> [TEXTE SOURCE]
►

Alors âgé de 23 ans, il se voit obligé de retourner en France où il est confronté à la difficulté de trouver du travail et reconstruire un réseau. Il le vit comme un retour à zéro et retourne à Nice où il connaît l’intermittence et joue dans des bals, des fêtes de villages et des mariages juifs et libanais. C’est à ce moment qu’il décide de passer le baccalauréat pour ensuite rentrer à la faculté de musicologie. Il rencontre à l’université Jérôme Cler et Luc Charles-Dominique, qui le poussent à s’inscrire directement en DEA à Paris. À la Sorbonne il rencontre François Picard qui accepte de diriger son projet de recherche en ethnomusicologie sur les marchands ambulants de Java. Cette recherche l’amène à questionner la musique dans sa relation au timbre et la notion du geste musical, alors qu’il travaille avec des personnes qui ne se considèrent pas elles-mêmes comme des musiciens. Par ailleurs, l’expérience douloureuse de plusieurs barotraumatismes auditifs l’amènera à écouter (et apprécier !) les sons d’une oreille neuve.

Il participe à l’organisation de divers festivals de musique traditionnelle tels qu’un festival autour de la musique occitane et un autre, avec Patrick Vaillant, autour des instruments à plectres. Il se retrouve quelques années plus tard directeur de la Maison de la Musique à Nanterre (qu’il ouvre aux premiers concerts d’ethnomusiKa) et est nommé, la même année, professeur au CNSMDP. Puis, un besoin de renouveau, de défi sans doute, et d’évolution le poussent à la direction d’un nouvel établissement où il va creuser son intérêt pour « le personnage singulier de Berlioz ». Il envisage alors d’étudier ses liens avec la musique traditionnelle de sa région d’origine qu’est le Dauphiné et de les décliner dans ses programmations. Ce sera le sujet de sa thèse en ethnomusicologie et l’occasion d’organiser un nouvel enregistrement de la Symphonie Fantastique en regard des traditions et de l’environnement sonore du Dauphiné. Commence une nouvelle aventure à la direction artistique du Festival Berlioz poursuivie depuis bientôt cinq ans.

Voilà, en quelques mots le parcours riche et incroyable que nous a livré Bruno Messina, un homme qui apprend et se nourrit de chaque expérience, comme une soif de vivre.

◄

> [ENREGISTREMENTS FOURNIS]
►

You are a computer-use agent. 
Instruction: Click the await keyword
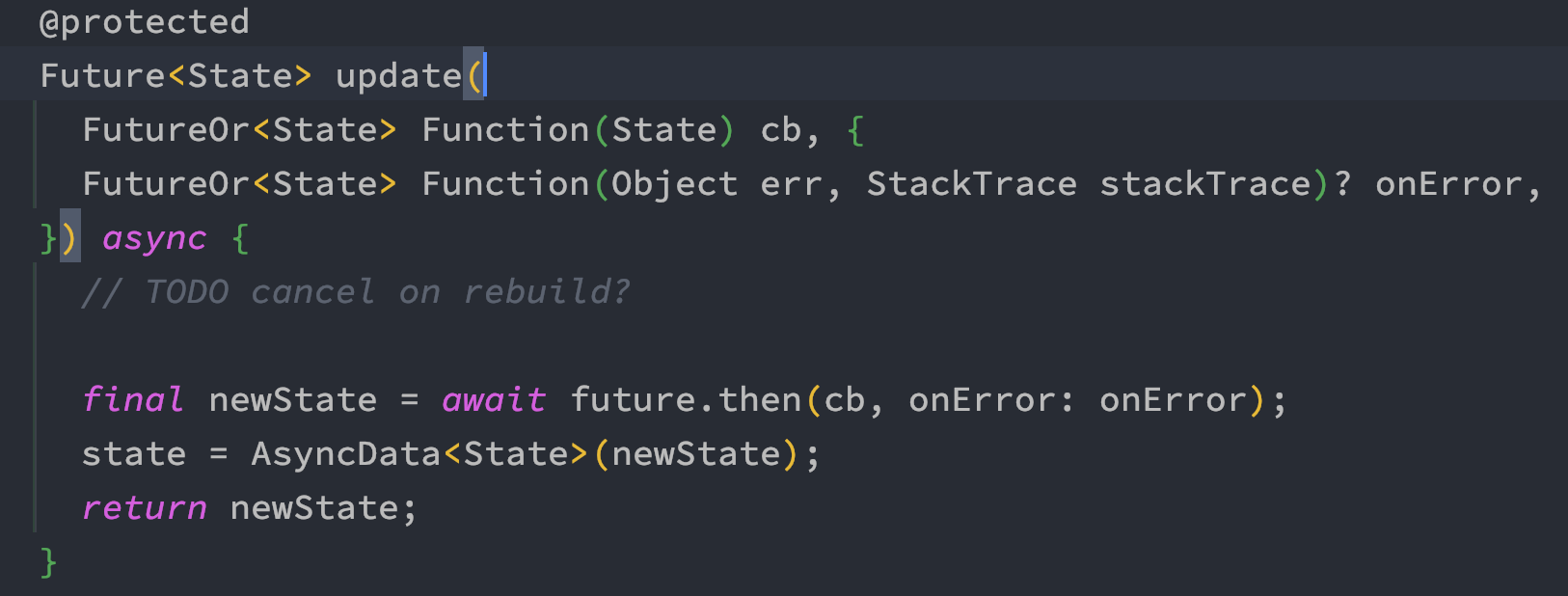pos(494,400)
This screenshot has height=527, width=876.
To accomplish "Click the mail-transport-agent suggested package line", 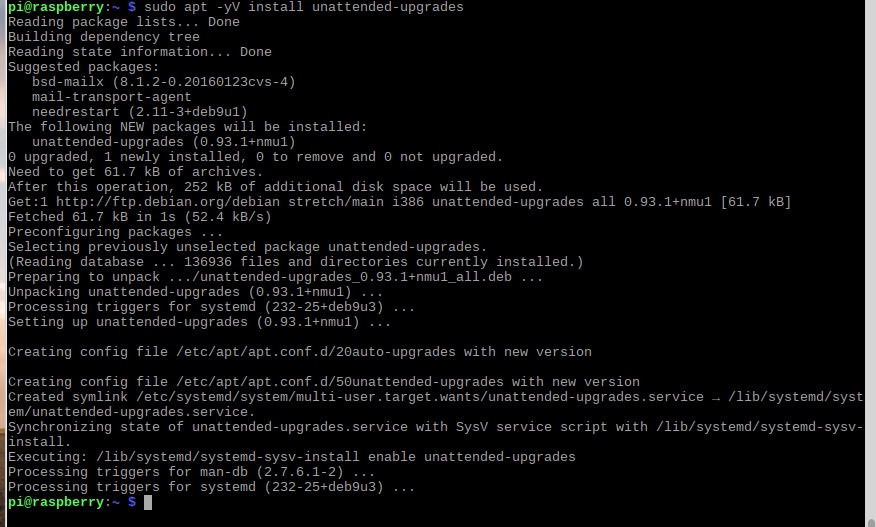I will point(112,97).
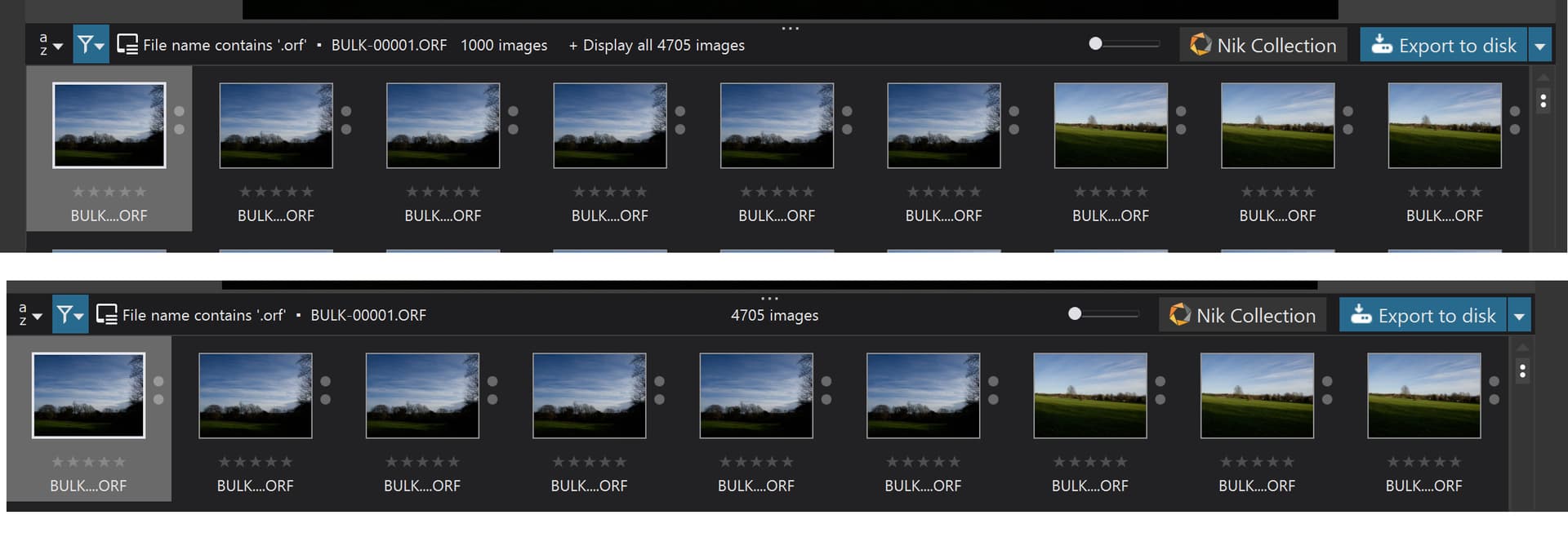The image size is (1568, 537).
Task: Click the a-z sort icon in the 4705-images toolbar
Action: pyautogui.click(x=23, y=315)
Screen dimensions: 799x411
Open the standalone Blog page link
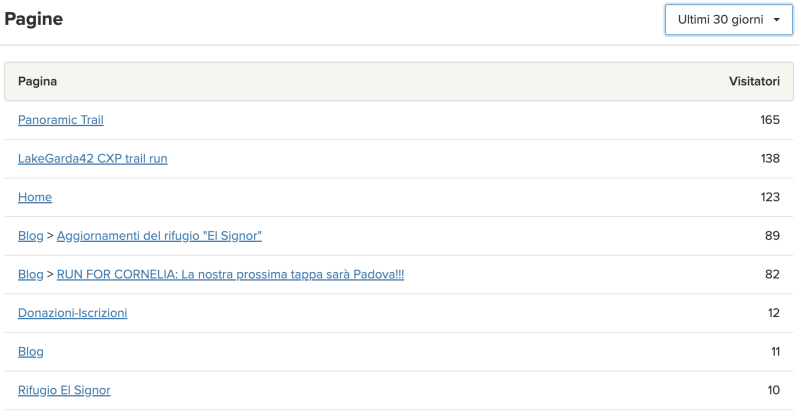coord(30,352)
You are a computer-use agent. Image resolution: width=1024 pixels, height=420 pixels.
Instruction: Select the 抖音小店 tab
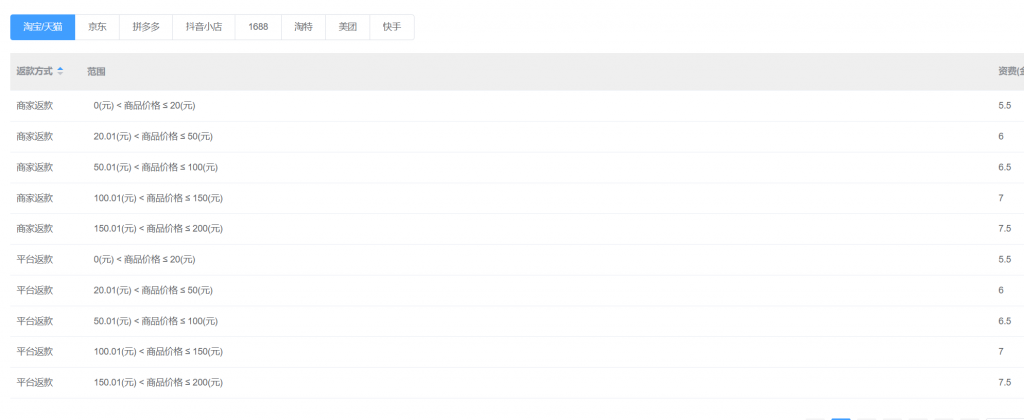click(x=203, y=27)
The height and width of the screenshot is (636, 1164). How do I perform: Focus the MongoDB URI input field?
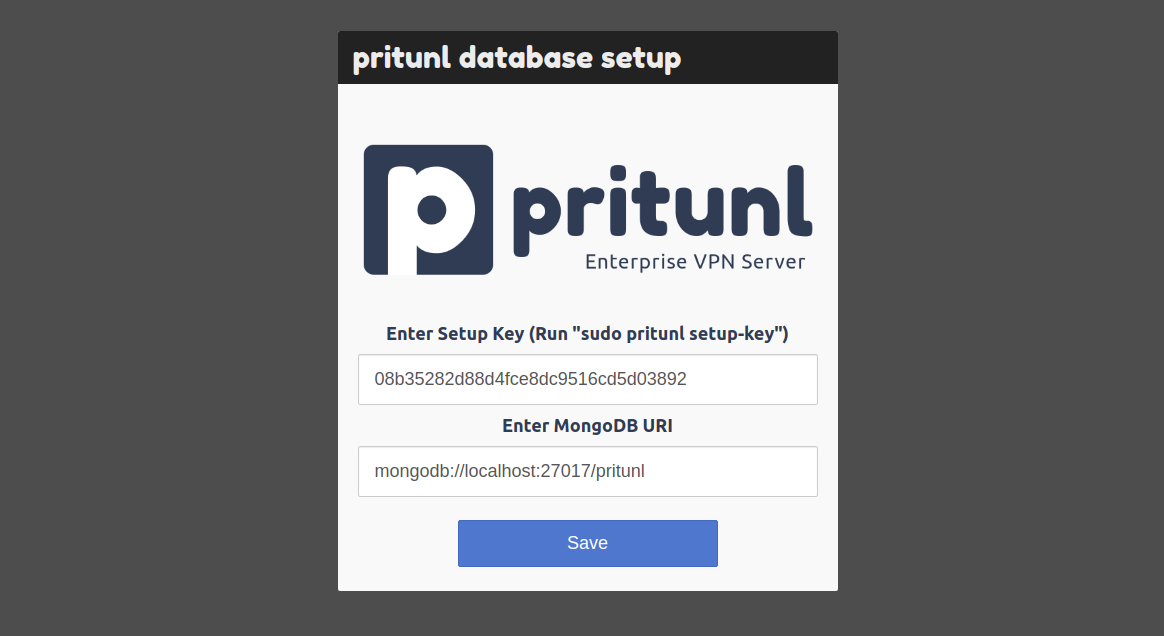(x=588, y=471)
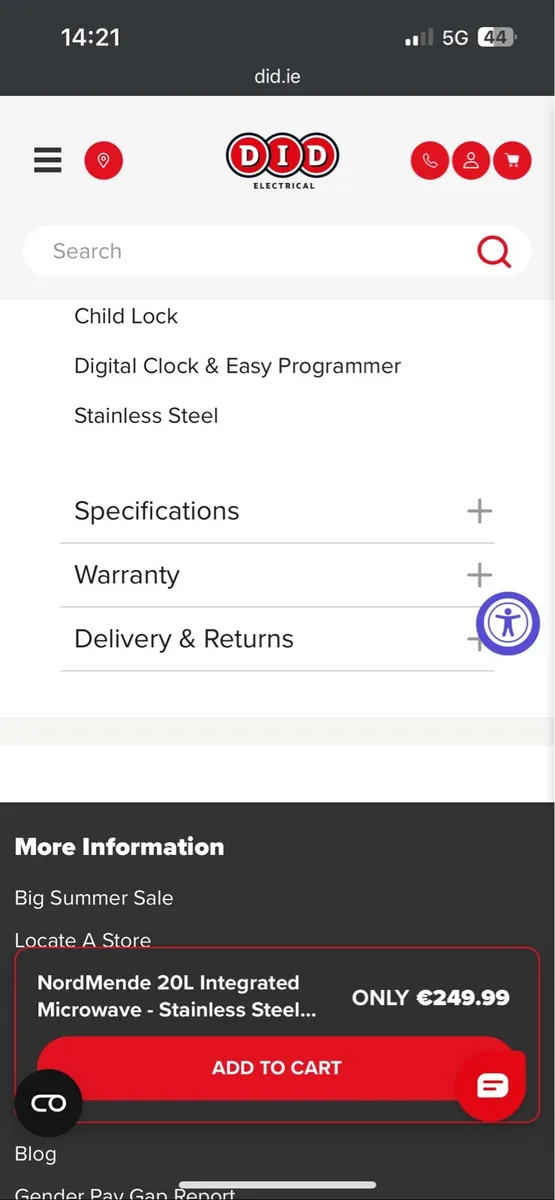Open the Locate A Store link
Viewport: 555px width, 1200px height.
(x=83, y=940)
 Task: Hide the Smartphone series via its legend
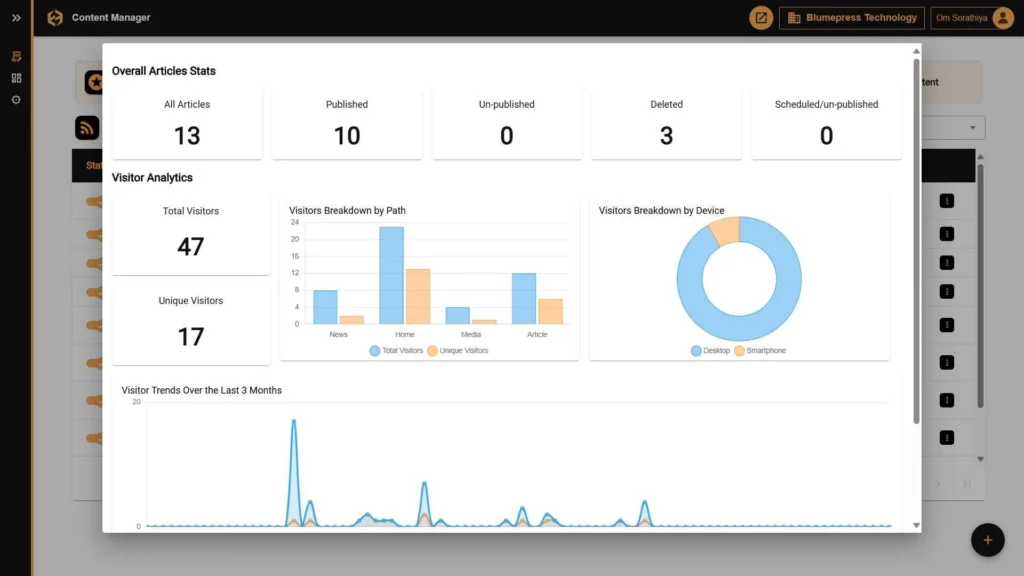763,350
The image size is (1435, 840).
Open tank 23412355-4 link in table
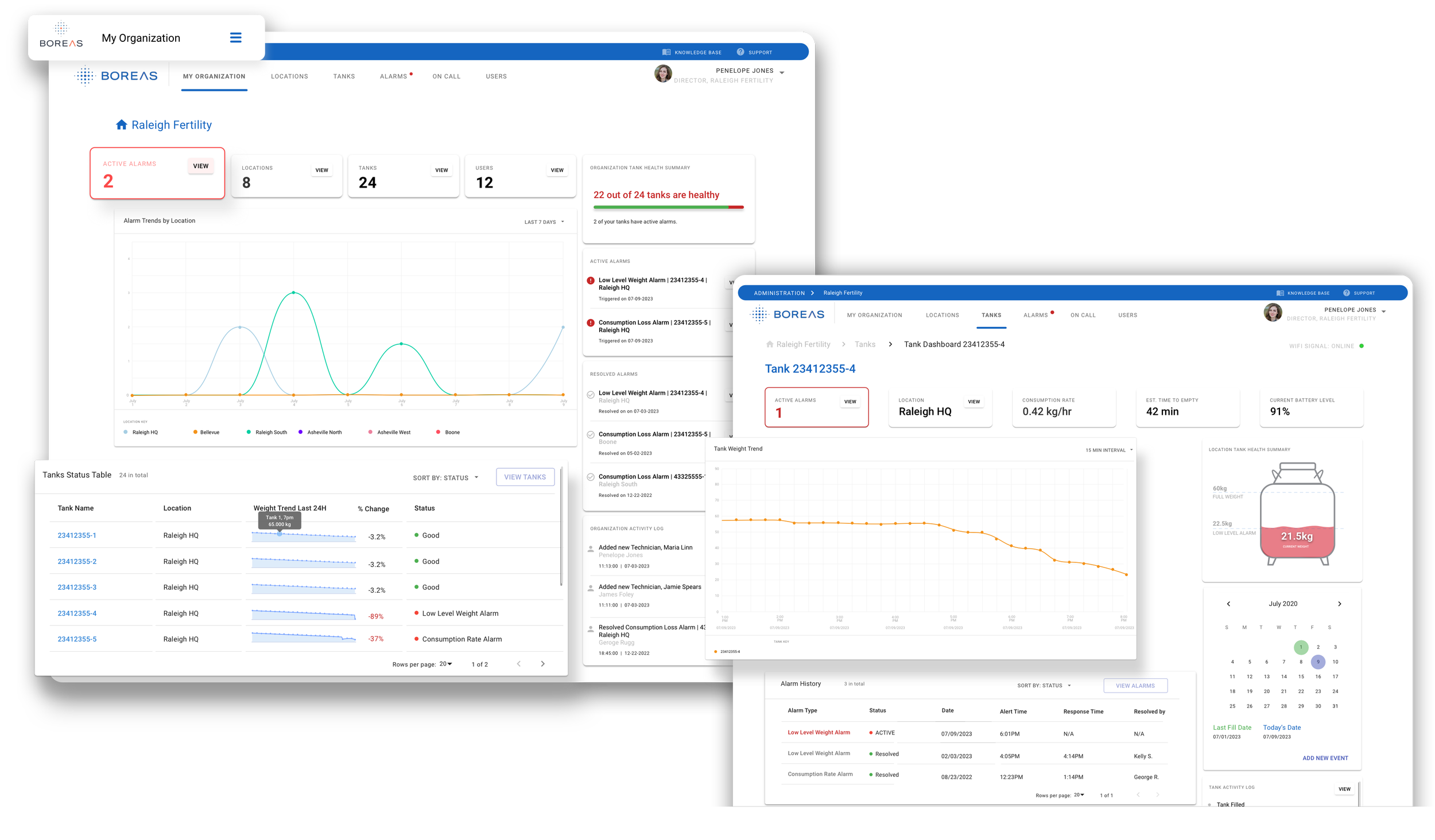(77, 613)
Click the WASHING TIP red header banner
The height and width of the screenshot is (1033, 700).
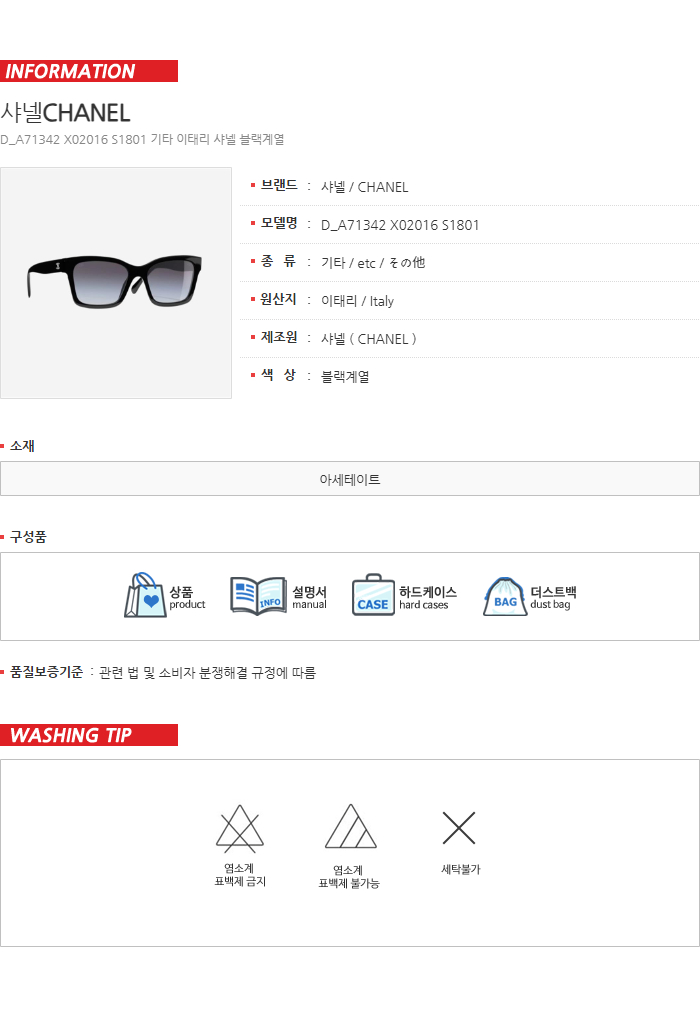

◄

> [CONSIGNE DE L’EXERCICE] Recopiez mot pour mot l’extrait du texte sur le parcours de Bruno Messina, en commençant par « Voilà, en quelques » et en poursuivant jusqu’à « soif de vivre. ».

> [RÉPONSE ATTENDUE]
Voilà, en quelques mots le parcours riche et incroyable que nous a livré Bruno Messina, un homme qui apprend et se nourrit de chaque expérience, comme une soif de vivre.